Out Of Shelf, Out Of Mind
My books are still in their boxes. They entered these boxes earlier this year when I moved and, well, I never unpacked them. I am reminded of this brute fact because a friend asked to borrow some books that I know I own, but for the life of me I cannot find them, though I did find some books which I didn’t know I owned. Huh.
On that note; either I’m getting stupider or Justina Robson’s Living Next Door To The God Of Love is a little denser than I was expecting. I had to take a week-long break from reading it and when I came back I was thoroughly confused. I intend to exploit this unexpected pleasure and read it again from the beginning. Until someone gives me Endymion (two people have offered so far) this is all I have on hand to read.
Until I wrote that sentence I think I honestly believed it to be true. But then, of course, one stares at the words, and one thinks, wait, that can’t possibly… It’s not even remotely true. Not only do I have three hundred and eighty-seven megabytes of downloaded unread texts, not counting comics, but I have only this very evening discovered, while digging through the boxes, that I also own books that I have not in fact read.
Many of them, I think, are books I felt I ought to read. The category of the acquired-but-unread ranges from the comparatively lowbrow but essential genre reading (say, Delany’s Dhalgren or the entire Moorcock back catalogue) to the likes of David Foster Wallace or Thomas Pynchon. And Dostoevsky. I found a copy of The Brothers Karamazov lying forlornly in one of the bigger boxes, sandwiched between Marcus Aurelius and a Fritjof Capra book which -come to think of it- I haven’t read either. I was halfway through Crime and Punishment earlier this year, before I moved, and now I can’t even find it. And I had forgotten I was reading it.

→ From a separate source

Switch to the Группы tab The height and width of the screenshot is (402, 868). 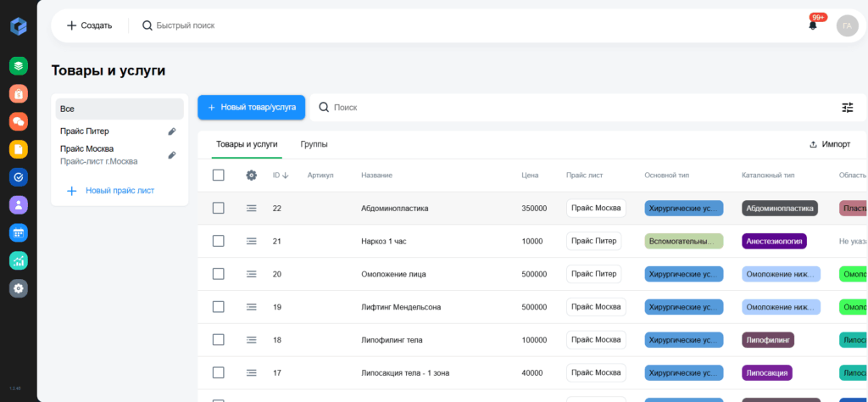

Started, not finished, and then forgotten that I’d started. Amnesia gives us a further subset. Moby-Dick, for example. Some non-fiction, including the Dawkins-Dennett-Harris New Atheist unholy trinity.
(It suddenly strikes me that this is the ideal post to namecheck Pierre Bayard’s Comment parler des livres que l’on n’a pas lus, which would be especially delicious since I haven’t read that either. Nor do I have a copy.)
Alors, unexpectedly cheerful fact: far more importantly than a few bouts of amnesia, I have discovered a vast pile of unread books in my possession and am not actually hostage to Dan Simmons.
Now I just have to get some goddamn bookshelves.